Transcript
This transcript was autogenerated. To make changes, submit a PR.
Resilience modeling guides teams to anticipate scenarios
before they lead to incidents. Teams then
prioritize these scenarios as hypothesis to test through
experimentation. A resilience model
documents the scenarios that may impact the system and
the controls in place to guard against such impact.
Experiments allows observation of these controls to
understand their effectiveness in detecting and preventing incidents.
My name is Guillonard Geroch and I am principal developer advocate
advocate at AWS, focusing on resilience,
chaos engineering and architecture. In this session, you will
learn how to build a resilience model to create valuable
hypotheses, and they allow you to
maximize the value of your chaos engineering experiments.
Most of you probably recognize this flywheel showing the
faces of chaos engineering. It takes you from understanding
the steady state of your system, to forming a hypothesis,
to designing and running an experiments, to verifying your
experiments by comparing to the steady state, and then finally to learning
from the experiments and then improving the system.
Many sessions around chaos engineering, they focus
on this phase, how to design and run experiments,
and that's great. I love seeing examples of how chaos engineering
tools work, or stories from real world
use cases of chaos engineering.
Sometimes sessions also covers the verify phase
where we look at the results of these experiments.
In this session, though, I want to focus on the before
the hypothesis phase. How do you actually create valuable
hypotheses that allow you to maximize the value of your chaos
engineering experiments? Spending time before running
experiments, it allows you to use your resources
more effectively. And this
goes back to the four key capabilities that a system needs
to have in order to be able to be resilient,
anticipate, monitor, respond, and finally
learn chaos engineering. Well,
that mostly falls in that fourth capability,
learning about our systems.
But in order to prevent failures, we need to be able to anticipate,
and that's where resilience modeling comes in.
So, to simplify a bit here, we want to anticipate
to learn better. So I
want to start by sharing a quick story from AWS.
And this was published as a service event, an event which
I would encourage you all to read so you can access this
article using the QR code on this slide.
In 2012, the ELB service team had tasked one
of their operators to perform a routine maintenance procedure on
the ELB control plane. The operator
performed the procedure as instructed, but this resulted
in the inadvertent lesion of configuration data
from the control plane. With this data, the control
plane lost the ability to manage existing ELB
resources, and this meant that any
calls to modify existing load balancers began to fail.
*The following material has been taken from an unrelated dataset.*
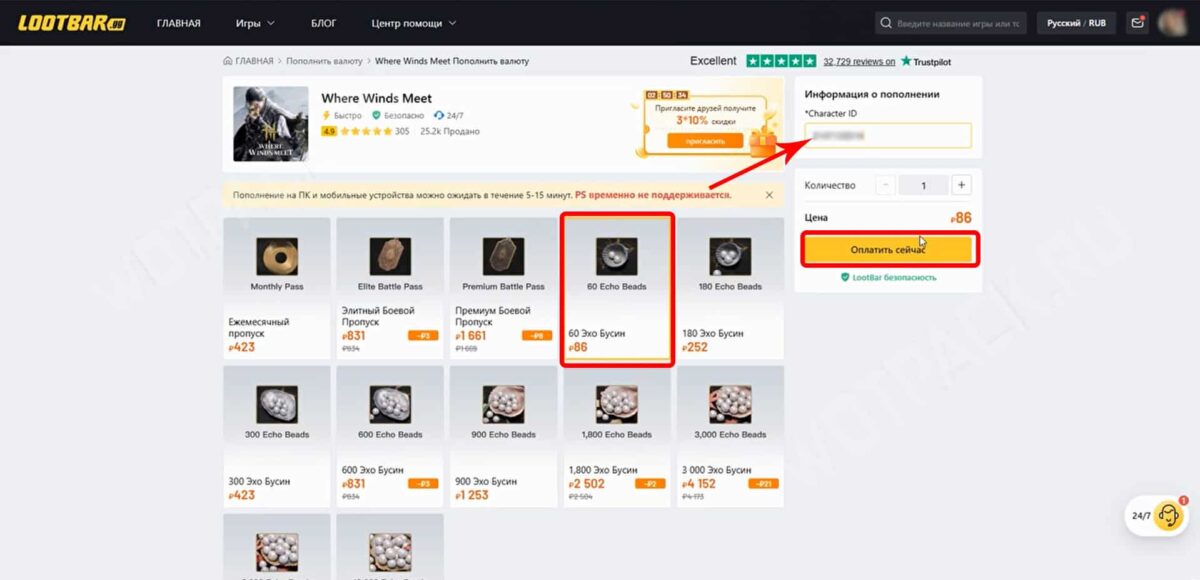
Task: Click the Character ID input field
Action: point(888,135)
While calls to create and manage new ELB resources
continued to succeed. So the service team
took time to troubleshoot and identify the cause of the behavior.
And when they realized what have happened, they realized they didn't
really have any recovery procedure to restore that deleted data.
So they had to develop a recovery plan on the spot.
And after putting it into action, they were able to recreate the missing
data and then finally restore
that service.
So, using resilience modeling,
well, this event could have been anticipated and prevented,
because based on that resilience modeling, we could
have seen that we were lacking these recovery procedures.
And using the resilience model, we could have formed an hypothesis,
and we could then use the hypothesis to perform
different chaos engineering experiments.
So we have worked with numerous customers in North America,
Latin America, Europe and Asia to anticipate incidents
using the practices that I'm going to share with you today. And these
customers, they've shared that they have probably avoided
over 65 incidents if they had created a
resilience model prior to go live. And we've
also seen where creating a resilience model creates a shared
understanding of how a system works in a team,
and it becomes a vehicle for shared learning about
what can go wrong. So by creating a resilience model,
these Fortune 500 companies are preventing incidents
and gaining confidence in the resilience of their systems
and in how they operate the systems.
So, before we get into the process of resilience modeling,
let's just first define some important terms. First,
the term system. So, this is a
reference architecture diagram for a container based e commerce application
running on AWS and AWS. An architecture diagram.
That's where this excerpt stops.